Kurz über Trump: "Nach den Taten beurteilen"

ABD0006_20161208 - WIEN - ÖSTERREICH: Außenminister Sebastian Kurz (ÖVP) am Mittwoch, 07. Dezember 2016, während eines Interviews mit der APA-Austria Presse Agentur in Wien. - FOTO: APA/HANS KLAUS TECHT
Außenminister Sebastian Kurz sähe Annäherung USA-Russland positiv.

KURIER: Was wird sich ab Freitag ändern in unserer Welt mit einem Präsidenten Trump?

Sebastian Kurz: Wir haben erste Indizien dafür, dass wirtschaftspolitisch ein stärker protektionistischer Kurs eingeschlagen wird, nach einer langen Phase des Freihandels. Das ist allerdings eine Entwicklung, die österreichische und europäische Unternehmen auch in einigen asiatischen Staaten schon zu spüren bekommen haben. Sicherheitspolitisch gehe ich davon aus, dass der Kampf gegen den Terror aktiv fortgesetzt werden wird. Außenpolitisch gibt es die Ankündigung, dass es eine Verbesserung des Verhältnisses zu Russland geben soll – wenn das wirklich gelingen sollte, dann sollten wir uns davor nicht fürchten, sondern ganz im Gegenteil: Das wäre etwas, von dem wir alle nur profitieren könnten.

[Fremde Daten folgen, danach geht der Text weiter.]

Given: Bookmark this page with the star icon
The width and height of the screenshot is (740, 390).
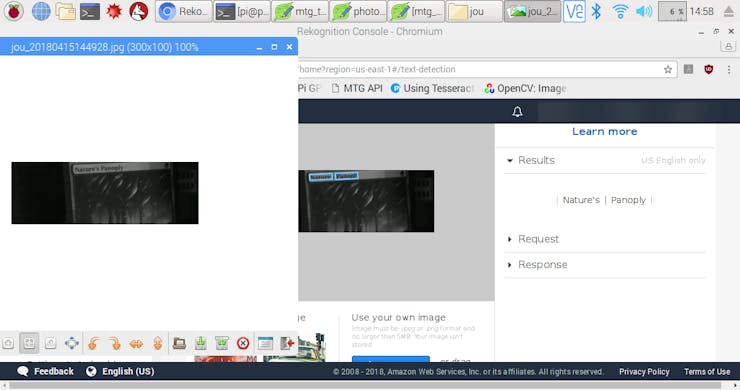Looking at the screenshot, I should click(668, 69).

Kann man Russland wirklich ins Boot holen?

Insbesondere wir in Europa sollten ein Interesse daran haben. Das starke Blockdenken zwischen West und Ost hat sich in den letzten Jahren auf unserem Kontinent sehr stark verfestigt. Das führt definitiv zu weniger Sicherheit, weniger Stabilität und gehört wieder zurück gedrängt, wo es hingehört: in die Geschichtsbücher.

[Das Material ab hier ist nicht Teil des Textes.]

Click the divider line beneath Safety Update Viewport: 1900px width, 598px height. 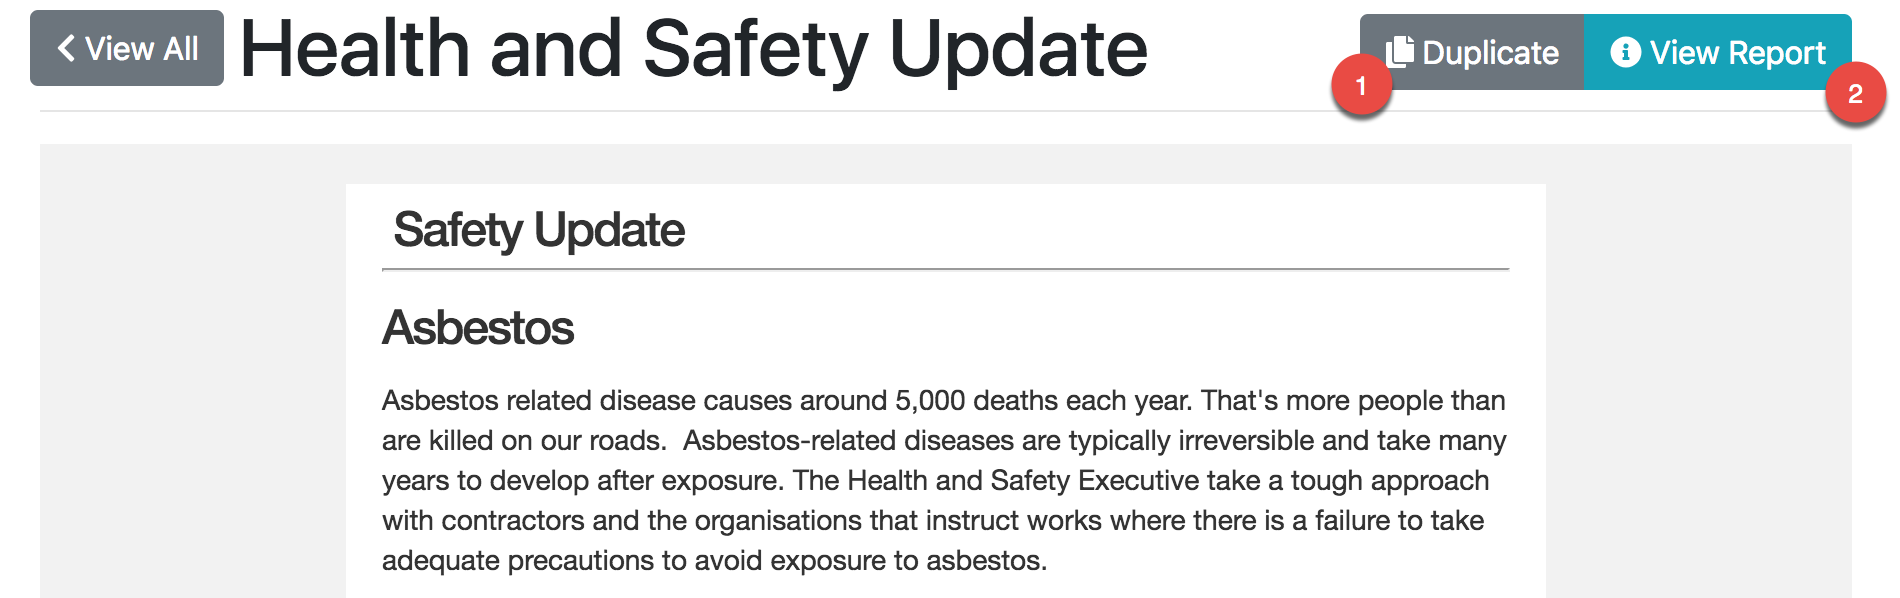(x=945, y=269)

Ein besseres Verhältnis zwischen Russland mit einem ausgefuchsten Wladimir Putin und einer USA mit einem erratischen Donald Trump, verschiebt das das Gewicht?

Wir müssen ein Interesse an einem positiven Miteinander haben. Das Gegeneinander bringt keine Gewinner, sondern nur Verlierer. Ich glaube auch nicht, dass es gottgegeben sein muss, dass Russland und die USA rivalisierende Blöcke sind, die sich eisern gegenüberstehen. Wir wollen als OSZE den Kampf gegen Radikalisierung als Schwerpunkt setzen, gerade hier können USA und Russland an einem Strang ziehen.

Die USA haben aktive Außenpolitik betrieben, auch wenn man über die Erfolge diskutieren kann – wenn Trump zum Isolationismus schwenkt, geht da eine ordnende Hand verloren?

Die Außenpolitik der USA war mit Ausnahme des Iran-Deals, den die Europäische Union federführend geschmiedet hat, nicht über die Maßen erfolgreich in den letzten Jahren. Natürlich gibt es viele Aussagen und Tweets aus dem Wahlkampf, die man sehr ausführlich interpretieren und verurteilen könnte. Und manche Aussagen wurden auch verkürzt, wie die von der "obsoleten Nato", wo Trump sinngemäß dazugefügt hat, wenn die anderen Nato-Mitglieder nicht mehr Beiträge leisten. Sinnvoller ist es, den Blick in die Zukunft zu richten, abzuwarten, welche Handlungen die neue Administration und der neue Präsident setzen, und sie nach den Taten zu beurteilen.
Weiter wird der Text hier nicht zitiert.